"Loose lips sink ships": Women and citizenship in wartime culture.
Item
-
Title
-
"Loose lips sink ships": Women and citizenship in wartime culture.
-
Identifier
-
AAI9630455
-
identifier
-
9630455
-
Creator
-
Delano, Page Dougherty.
-
Contributor
-
Adviser: John Brenkman
-
Date
-
1996
-
Language
-
English
-
Publisher
-
City University of New York.
-
Subject
-
Literature, American | Women's Studies | History, United States
-
Abstract
-
Representations of American women in World War II reveal that the concept of citizenship is at least temporarily refashioned. Women's involvement in the nation's public life permits a shift in images of female virtue outside of the domestic, sexually confining sphere. Yet this woman faces restrictions, especially when her "national face" does not fit racial or political norms. Her effervescence is tied to national mobilization; limitations imposed on her show ongoing or re-emergent restrictions of gender relations. In the first half of the dissertation, I move from discussing women identified with the nation, to women with a critical identification, to women excluded from the national face. Working with the trope of lips, images of cosmetics, and the loose-lipped woman, I read memoirs by women, including Japanese Americans, and films which present a critical woman citizen. Fiction by Ann Petry and Chester Himes shows an ambivalent citizen, for whom race and gender are complex constellations. In the second half of the project, I turn to political conversations about citizenship and gender in images and fiction. The conversation of the female citizen, explored in the "loose lips sink ships"/security poster campaign, reveals a restriction on women's public speech, implicating as well her sexual freedom. National conversations encouraged attention toward the war, and promoted a sexual, assertive, and virtuous woman. Yet "contaminating" sex was also designated enemy activity, so that female agency was deemed sinister.
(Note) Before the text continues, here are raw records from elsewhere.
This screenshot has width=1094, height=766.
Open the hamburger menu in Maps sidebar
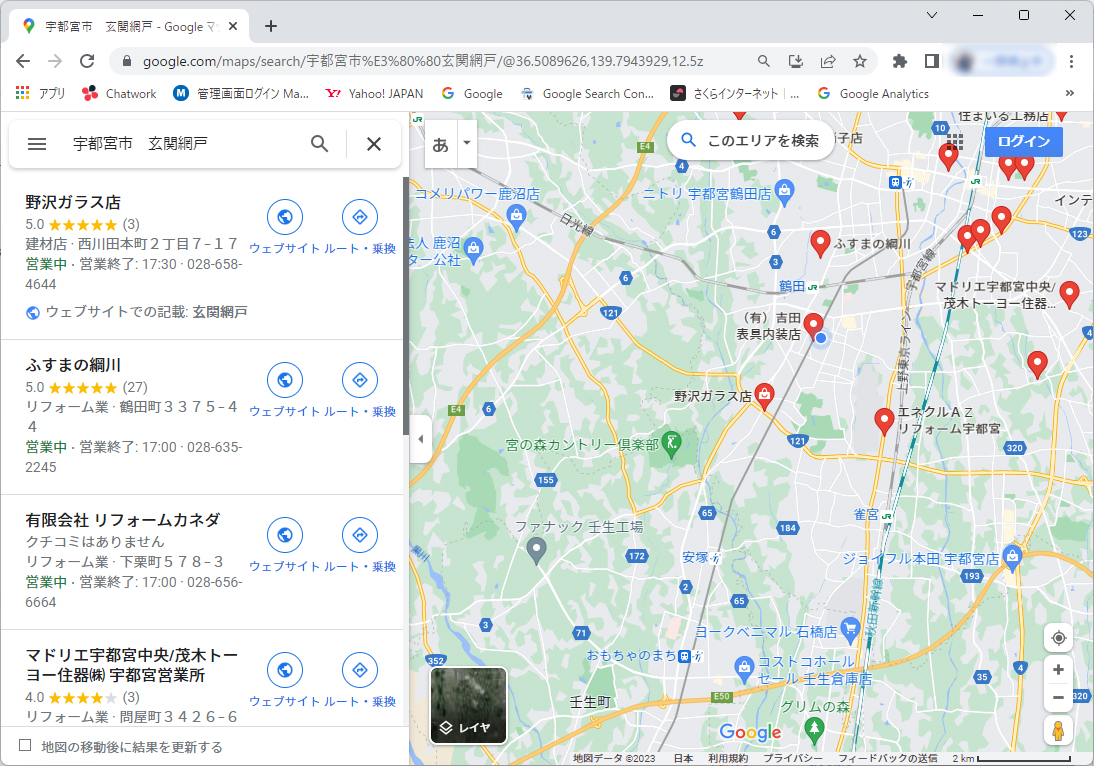(37, 144)
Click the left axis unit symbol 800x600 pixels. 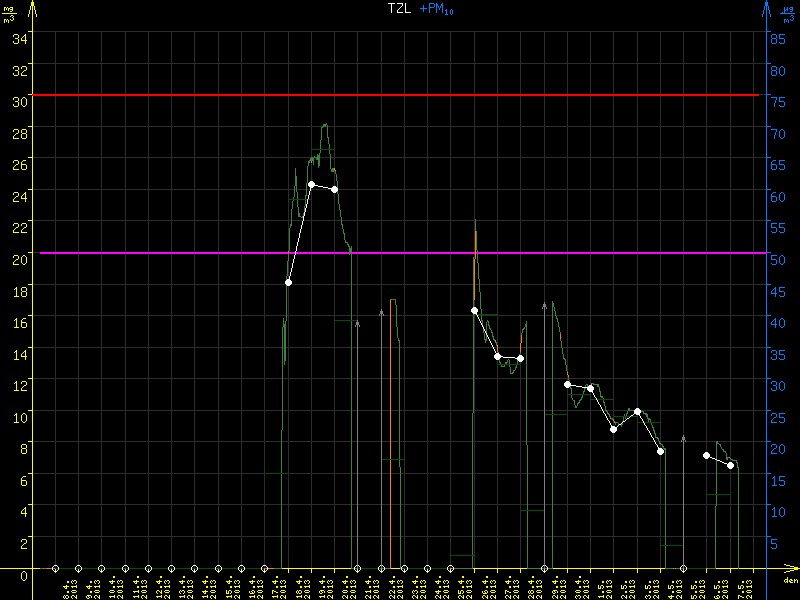10,12
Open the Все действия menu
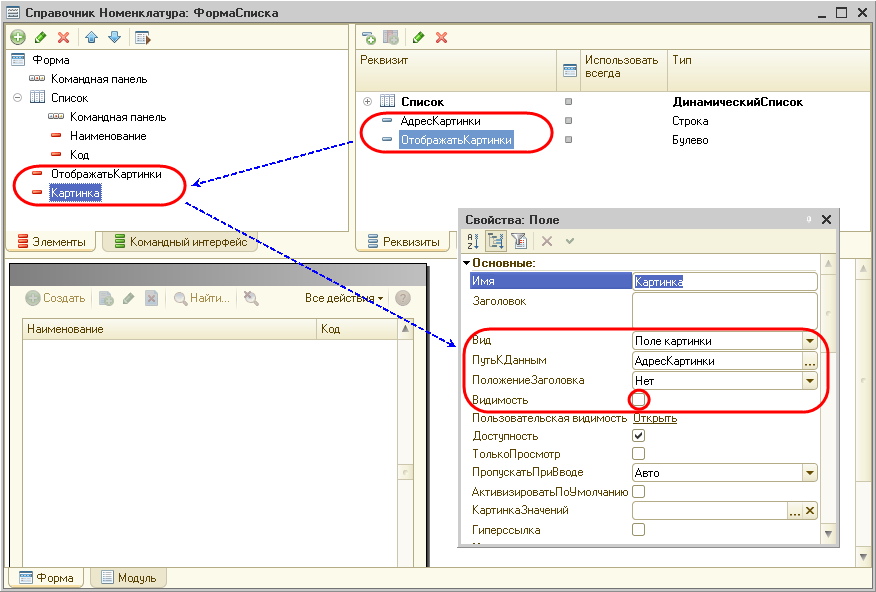This screenshot has height=592, width=876. (x=344, y=298)
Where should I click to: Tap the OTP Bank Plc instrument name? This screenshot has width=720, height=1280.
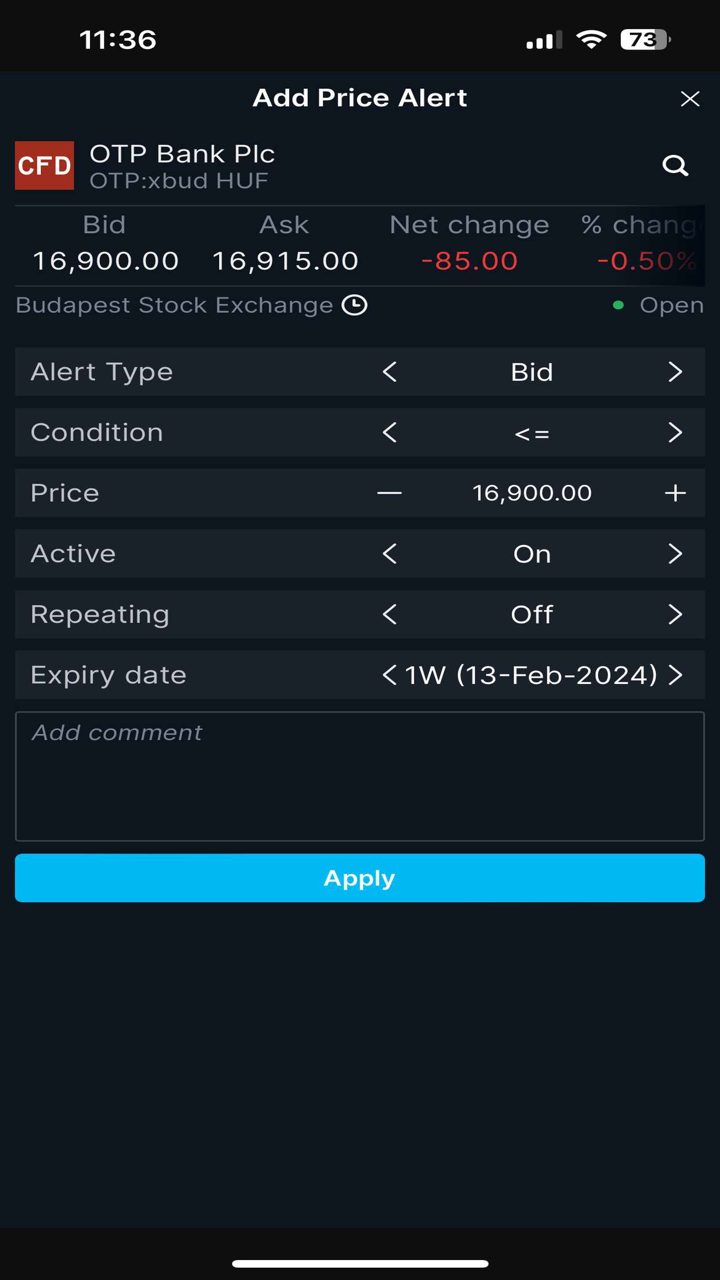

In conclusion, I read fiction of the Occupation in Germany by Kay Boyle, William G. Smith and Gertrude Stein, which resist a revitalized American nationalism. Fraternizing creates an American 'brotherhood' that writes women out of public discourse except as homebound and sexualized, undermining the sexual and political agency which women require in claiming access to public life. Independence is depoliticized, and the private sphere and domesticity are restored as the essential realm of virtue for women.
-
Type
-
dissertation
-
Source
-
PQT Legacy CUNY.xlsx
-
degree
-
Ph.D.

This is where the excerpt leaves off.